Segment Start: PAGE TEXT

ORLAND, Calif. -- Covid-19 has hit our nation's senior population hard in the numbers of deaths, illnesses and emotionally.
For months, families across the country have been prevented from in-person visits with loved ones, due to health and safety concerns.
But a local assisted living facility in Orland is moving to resume to ‘normal.’ It has had zero cases of illness. Because of that and the directors say having worked closely with the Glenn County Public Health Department on guidance and protocol, it now has the green light to resume in-person family visits; with restrictions.
Action News Now Morning Anchor Julia Yarbough spent time at Westhaven Senior Living in Orland, to learn more about the return of in-person family visits.
Director Wade Elliott explained the areas where family will be allowed to visit with clients, is outfitted with plastic face shields and hand sanitizer; table and chairs are spaced apart.
“We’re so excited that we can open back up and see families get together,” explained Elliott. “It has been too long for these reunions of people who haven’t seen each other for a very long time.”
Those safety steps, coupled with a several month record of reporting no illness, regular testing of clients and staff, and no cases of the coronavirus within the ranks, have allowed the facility to make a return to allowing family to see and talk directly with loved ones.
They are not allowed physical contact but the proximity is a welcome change.
Michael Mattone arrived at the facility to visit his elderly aunt, Viola. He says he had not seen her for several months.
As the two sat across the table from one another, a large smile spread across Viola’s face; clearly happy to see family.
“I’m just sitting here visualizing you,” Mattone told his aunt. “And it is already embedded in my memory.”
“And that’s a good thing, because I miss you, we miss our families; we had a good time together,” responded Viola.
Wade explains how the facility has moved through the season trying to stay one step in front of the coronavirus and how the pandemic would impact clients and their care.
"When this first started back in March, we thought, okay, we'll get through this,” he explained. “Then it was going to be a few weeks, then a few months. Then we realized we can't do this forever, so we had to figure out what we can do.”
Mattone says the change is positive, as it allows him to see his aunt and the visits mean the world to her as well.

Segment End: PAGE TEXT

> [TASKS FOR THIS EXERCISE]
**A)** Retype the part of the article about family visits at Westhaven Senior Living between "But a local" and "are spaced apart.", inclusive.
**B)** In the article about family visits at Westhaven Senior Living, what is the name of Michael Mattone's aunt?
**C)** Shorten the paragraph beginning "But a local assisted living facility in Orland" from the article about family visits at Westhaven Senior Living, and keep its main facts.

Segment Start: RECORDS SHOWN

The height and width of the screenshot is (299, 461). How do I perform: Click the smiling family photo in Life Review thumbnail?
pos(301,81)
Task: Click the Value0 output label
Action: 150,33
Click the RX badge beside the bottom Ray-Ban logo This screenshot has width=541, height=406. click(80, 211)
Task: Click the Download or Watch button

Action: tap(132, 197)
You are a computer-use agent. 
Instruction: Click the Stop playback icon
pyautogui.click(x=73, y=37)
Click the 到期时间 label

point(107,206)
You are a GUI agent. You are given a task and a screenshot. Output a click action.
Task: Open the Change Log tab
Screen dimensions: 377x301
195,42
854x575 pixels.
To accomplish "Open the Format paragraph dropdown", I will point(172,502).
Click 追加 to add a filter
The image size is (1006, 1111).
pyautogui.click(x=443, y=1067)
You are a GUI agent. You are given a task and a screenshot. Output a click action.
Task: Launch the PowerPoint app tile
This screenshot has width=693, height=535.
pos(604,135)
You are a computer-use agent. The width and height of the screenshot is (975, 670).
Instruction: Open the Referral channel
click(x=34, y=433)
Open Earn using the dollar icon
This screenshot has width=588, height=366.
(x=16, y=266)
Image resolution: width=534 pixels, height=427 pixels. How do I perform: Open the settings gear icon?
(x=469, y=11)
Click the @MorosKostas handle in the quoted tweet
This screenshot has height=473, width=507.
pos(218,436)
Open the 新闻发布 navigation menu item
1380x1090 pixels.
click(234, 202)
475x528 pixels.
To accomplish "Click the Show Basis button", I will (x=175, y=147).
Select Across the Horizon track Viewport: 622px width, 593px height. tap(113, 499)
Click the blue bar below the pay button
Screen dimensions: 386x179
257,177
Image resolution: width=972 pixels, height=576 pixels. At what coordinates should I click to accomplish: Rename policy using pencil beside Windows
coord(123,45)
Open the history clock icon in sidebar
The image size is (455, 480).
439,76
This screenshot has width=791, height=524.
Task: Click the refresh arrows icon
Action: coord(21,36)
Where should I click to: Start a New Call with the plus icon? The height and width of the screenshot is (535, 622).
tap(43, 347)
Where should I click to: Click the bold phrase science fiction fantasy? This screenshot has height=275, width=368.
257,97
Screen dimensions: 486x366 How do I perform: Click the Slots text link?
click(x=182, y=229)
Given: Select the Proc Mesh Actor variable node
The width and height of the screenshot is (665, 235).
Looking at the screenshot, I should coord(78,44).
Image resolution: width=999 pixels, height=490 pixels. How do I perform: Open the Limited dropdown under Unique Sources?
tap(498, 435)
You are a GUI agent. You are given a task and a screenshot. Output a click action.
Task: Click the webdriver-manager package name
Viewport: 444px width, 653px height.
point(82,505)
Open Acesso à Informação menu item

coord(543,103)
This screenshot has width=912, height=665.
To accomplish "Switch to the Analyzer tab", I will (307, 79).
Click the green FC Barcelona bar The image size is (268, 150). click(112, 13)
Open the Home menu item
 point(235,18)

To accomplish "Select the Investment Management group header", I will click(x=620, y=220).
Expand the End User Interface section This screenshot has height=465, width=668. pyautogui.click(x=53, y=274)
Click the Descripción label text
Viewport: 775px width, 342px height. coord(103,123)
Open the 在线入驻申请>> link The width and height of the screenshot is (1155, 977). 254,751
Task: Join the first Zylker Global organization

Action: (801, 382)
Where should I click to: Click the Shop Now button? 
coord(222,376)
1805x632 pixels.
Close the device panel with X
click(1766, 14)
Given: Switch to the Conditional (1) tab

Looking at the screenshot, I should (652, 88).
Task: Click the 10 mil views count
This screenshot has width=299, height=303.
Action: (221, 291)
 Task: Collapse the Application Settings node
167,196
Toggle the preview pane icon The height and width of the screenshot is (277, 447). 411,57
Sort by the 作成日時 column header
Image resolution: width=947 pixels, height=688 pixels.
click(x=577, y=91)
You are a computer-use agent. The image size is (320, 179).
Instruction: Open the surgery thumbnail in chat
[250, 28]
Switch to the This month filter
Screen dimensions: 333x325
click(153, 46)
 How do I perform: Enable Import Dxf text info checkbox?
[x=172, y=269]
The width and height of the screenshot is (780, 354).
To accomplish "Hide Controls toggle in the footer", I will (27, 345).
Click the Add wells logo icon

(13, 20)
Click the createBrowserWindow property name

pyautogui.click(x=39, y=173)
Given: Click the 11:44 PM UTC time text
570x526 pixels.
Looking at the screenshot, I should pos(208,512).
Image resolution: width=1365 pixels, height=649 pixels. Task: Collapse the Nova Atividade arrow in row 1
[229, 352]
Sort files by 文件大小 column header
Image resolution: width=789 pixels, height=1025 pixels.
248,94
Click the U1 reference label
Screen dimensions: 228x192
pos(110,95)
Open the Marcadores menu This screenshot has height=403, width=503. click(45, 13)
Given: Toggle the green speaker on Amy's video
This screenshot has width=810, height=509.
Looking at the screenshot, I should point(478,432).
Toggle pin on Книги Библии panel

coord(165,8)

Segment End: RECORDS SHOWN

> [EXERCISE ANSWERS]
**A)**
But a local assisted living facility in Orland is moving to resume to ‘normal.’ It has had zero cases of illness. Because of that and the directors say having worked closely with the Glenn County Public Health Department on guidance and protocol, it now has the green light to resume in-person family visits; with restrictions.
Action News Now Morning Anchor Julia Yarbough spent time at Westhaven Senior Living in Orland, to learn more about the return of in-person family visits.
Director Wade Elliott explained the areas where family will be allowed to visit with clients, is outfitted with plastic face shields and hand sanitizer; table and chairs are spaced apart.

**B)** His aunt's name is Viola.

**C)** An Orland assisted living facility with zero cases of illness is moving back toward "normal." After working closely with the Glenn County Public Health Department on guidance and protocol, it now has the green light to resume in-person family visits, with restrictions.